On 09.06.2020 19:53 Adam Borowski wrote:
On Tue, Jun 09, 2020 at 11:31:41AM -0400, Ellis H. Wilson III wrote:
We have a few engineers looking through BTRFS code presently for answers to
this, but I was interested to get input from the experts in parallel to
hopefully understand this issue quickly.
We find that removes of large amounts of data can take a significant amount
of time in BTRFS on HDDs -- in fact it appears to scale linearly with the
size of the file. I'd like to better understand the mechanics underpinning
that behavior.
See the attached graph for a quick experiment that demonstrates this
behavior. In this experiment I use 40 threads to perform deletions of
previous written data in parallel. 10,000 files in every case and I scale
files by powers of two from 16MB to 16GB. Thus, the raw amount of data
deleted also expands by 2x every step. Frankly I expected deletion of a
file to be predominantly a metadata operation and not scale with the size of
the file, but perhaps I'm misunderstanding that.

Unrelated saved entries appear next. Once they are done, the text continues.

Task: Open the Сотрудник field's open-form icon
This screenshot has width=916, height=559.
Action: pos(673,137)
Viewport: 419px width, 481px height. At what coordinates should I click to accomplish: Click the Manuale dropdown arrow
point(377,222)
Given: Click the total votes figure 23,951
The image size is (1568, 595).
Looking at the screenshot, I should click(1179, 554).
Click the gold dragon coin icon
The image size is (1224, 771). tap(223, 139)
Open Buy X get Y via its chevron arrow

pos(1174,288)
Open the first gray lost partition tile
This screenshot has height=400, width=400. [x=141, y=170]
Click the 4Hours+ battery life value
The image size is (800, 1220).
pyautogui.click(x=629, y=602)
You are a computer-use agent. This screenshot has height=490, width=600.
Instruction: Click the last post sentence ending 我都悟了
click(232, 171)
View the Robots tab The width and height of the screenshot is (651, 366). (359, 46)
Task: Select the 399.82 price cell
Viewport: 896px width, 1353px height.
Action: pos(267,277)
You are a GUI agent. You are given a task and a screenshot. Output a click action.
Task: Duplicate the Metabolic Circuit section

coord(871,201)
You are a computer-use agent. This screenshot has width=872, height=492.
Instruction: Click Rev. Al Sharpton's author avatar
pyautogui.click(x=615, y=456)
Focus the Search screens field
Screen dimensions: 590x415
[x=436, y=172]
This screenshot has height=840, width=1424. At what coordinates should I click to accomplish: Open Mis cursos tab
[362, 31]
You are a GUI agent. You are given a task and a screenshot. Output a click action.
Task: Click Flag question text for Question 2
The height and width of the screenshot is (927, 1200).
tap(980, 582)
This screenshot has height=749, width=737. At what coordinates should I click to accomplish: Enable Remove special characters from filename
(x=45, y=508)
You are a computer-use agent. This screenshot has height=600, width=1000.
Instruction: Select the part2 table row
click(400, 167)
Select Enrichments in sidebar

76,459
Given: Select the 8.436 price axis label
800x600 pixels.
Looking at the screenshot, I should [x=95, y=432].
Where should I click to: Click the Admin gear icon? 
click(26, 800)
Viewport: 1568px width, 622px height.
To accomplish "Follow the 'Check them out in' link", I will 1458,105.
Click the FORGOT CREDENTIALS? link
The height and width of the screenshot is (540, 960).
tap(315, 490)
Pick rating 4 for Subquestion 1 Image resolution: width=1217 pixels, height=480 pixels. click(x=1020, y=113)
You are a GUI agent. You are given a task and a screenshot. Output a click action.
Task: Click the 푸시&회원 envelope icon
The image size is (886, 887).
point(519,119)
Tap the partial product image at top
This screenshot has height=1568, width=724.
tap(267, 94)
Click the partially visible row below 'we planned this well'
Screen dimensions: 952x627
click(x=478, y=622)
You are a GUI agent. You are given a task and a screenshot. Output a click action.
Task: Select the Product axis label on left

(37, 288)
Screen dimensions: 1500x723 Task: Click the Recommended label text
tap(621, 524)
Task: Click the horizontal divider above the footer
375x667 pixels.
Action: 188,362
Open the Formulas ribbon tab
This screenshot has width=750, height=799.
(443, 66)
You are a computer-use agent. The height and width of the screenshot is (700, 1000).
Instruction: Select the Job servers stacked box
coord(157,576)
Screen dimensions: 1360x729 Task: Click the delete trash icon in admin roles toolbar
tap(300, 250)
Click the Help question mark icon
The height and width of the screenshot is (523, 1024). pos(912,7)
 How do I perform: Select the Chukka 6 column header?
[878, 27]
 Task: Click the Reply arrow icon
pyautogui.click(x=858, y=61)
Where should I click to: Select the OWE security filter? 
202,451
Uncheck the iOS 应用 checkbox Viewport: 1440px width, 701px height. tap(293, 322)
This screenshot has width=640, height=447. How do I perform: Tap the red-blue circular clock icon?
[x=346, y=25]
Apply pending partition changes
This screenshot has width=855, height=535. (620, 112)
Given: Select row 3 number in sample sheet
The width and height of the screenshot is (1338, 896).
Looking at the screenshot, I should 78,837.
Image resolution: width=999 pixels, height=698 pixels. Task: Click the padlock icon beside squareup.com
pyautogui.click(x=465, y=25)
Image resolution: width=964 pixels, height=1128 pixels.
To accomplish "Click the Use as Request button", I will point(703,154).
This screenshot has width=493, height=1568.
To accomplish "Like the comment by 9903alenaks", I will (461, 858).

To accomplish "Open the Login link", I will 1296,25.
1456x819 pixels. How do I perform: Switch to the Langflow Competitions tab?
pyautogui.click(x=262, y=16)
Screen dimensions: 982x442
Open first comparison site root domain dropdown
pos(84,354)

The size of metadata is, after a small constant bit, proportional to the
number of extents. Which in turn depends on file size. With compression
off, extents may be as big as 1GB (which would make their number
negligible), but that's clearly not happening in your case.
There are tools which can show extent layout. I'd recommend python3-btrfs,
which includes /usr/share/doc/python3-btrfs/examples/show_file.py that
prints everything available about the list of extents.
Also there is a 4 byte CRC checksum per 4K block that needs to be
removed. Mount with "nodatasum" and run your tests to confirm this is
the cause.